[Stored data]
-------

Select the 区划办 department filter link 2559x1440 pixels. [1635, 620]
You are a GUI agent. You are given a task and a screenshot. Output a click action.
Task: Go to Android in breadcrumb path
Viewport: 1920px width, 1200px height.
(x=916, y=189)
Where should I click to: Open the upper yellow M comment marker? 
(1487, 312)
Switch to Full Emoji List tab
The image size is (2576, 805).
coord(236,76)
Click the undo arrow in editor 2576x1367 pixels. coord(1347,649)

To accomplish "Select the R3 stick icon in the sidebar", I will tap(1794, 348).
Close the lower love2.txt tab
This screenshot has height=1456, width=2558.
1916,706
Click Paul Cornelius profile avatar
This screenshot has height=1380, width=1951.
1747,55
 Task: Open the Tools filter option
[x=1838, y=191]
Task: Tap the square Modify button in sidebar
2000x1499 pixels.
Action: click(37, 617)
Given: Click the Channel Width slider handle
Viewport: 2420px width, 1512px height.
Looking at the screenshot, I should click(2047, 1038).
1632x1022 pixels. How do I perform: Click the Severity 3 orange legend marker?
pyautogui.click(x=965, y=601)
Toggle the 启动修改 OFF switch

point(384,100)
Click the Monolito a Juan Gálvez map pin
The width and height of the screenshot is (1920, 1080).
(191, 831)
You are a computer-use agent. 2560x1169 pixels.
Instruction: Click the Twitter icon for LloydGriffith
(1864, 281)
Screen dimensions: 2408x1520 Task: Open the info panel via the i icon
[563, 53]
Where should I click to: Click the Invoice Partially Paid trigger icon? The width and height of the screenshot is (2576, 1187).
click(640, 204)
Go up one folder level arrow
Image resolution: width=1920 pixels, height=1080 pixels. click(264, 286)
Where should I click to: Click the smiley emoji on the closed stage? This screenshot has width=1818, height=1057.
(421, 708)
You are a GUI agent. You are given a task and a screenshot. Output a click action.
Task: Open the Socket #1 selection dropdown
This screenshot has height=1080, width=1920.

-------

Exactly as they appear above, print all the entries.

- [Written response]:
Select the 区划办 department filter link 2559x1440 pixels. [1635, 620]
You are a GUI agent. You are given a task and a screenshot. Output a click action.
Task: Go to Android in breadcrumb path
Viewport: 1920px width, 1200px height.
(x=916, y=189)
Where should I click to: Open the upper yellow M comment marker? 
(1487, 312)
Switch to Full Emoji List tab
The image size is (2576, 805).
coord(236,76)
Click the undo arrow in editor 2576x1367 pixels. coord(1347,649)

To accomplish "Select the R3 stick icon in the sidebar", I will tap(1794, 348).
Close the lower love2.txt tab
This screenshot has height=1456, width=2558.
1916,706
Click Paul Cornelius profile avatar
This screenshot has height=1380, width=1951.
1747,55
 Task: Open the Tools filter option
[x=1838, y=191]
Task: Tap the square Modify button in sidebar
2000x1499 pixels.
Action: click(37, 617)
Given: Click the Channel Width slider handle
Viewport: 2420px width, 1512px height.
Looking at the screenshot, I should click(2047, 1038).
1632x1022 pixels. How do I perform: Click the Severity 3 orange legend marker?
pyautogui.click(x=965, y=601)
Toggle the 启动修改 OFF switch

point(384,100)
Click the Monolito a Juan Gálvez map pin
The width and height of the screenshot is (1920, 1080).
(191, 831)
You are a computer-use agent. 2560x1169 pixels.
Instruction: Click the Twitter icon for LloydGriffith
(1864, 281)
Screen dimensions: 2408x1520 Task: Open the info panel via the i icon
[563, 53]
Where should I click to: Click the Invoice Partially Paid trigger icon? The width and height of the screenshot is (2576, 1187).
click(640, 204)
Go up one folder level arrow
Image resolution: width=1920 pixels, height=1080 pixels. click(264, 286)
Where should I click to: Click the smiley emoji on the closed stage? This screenshot has width=1818, height=1057.
(421, 708)
You are a GUI agent. You are given a task and a screenshot. Output a click action.
Task: Open the Socket #1 selection dropdown
This screenshot has height=1080, width=1920.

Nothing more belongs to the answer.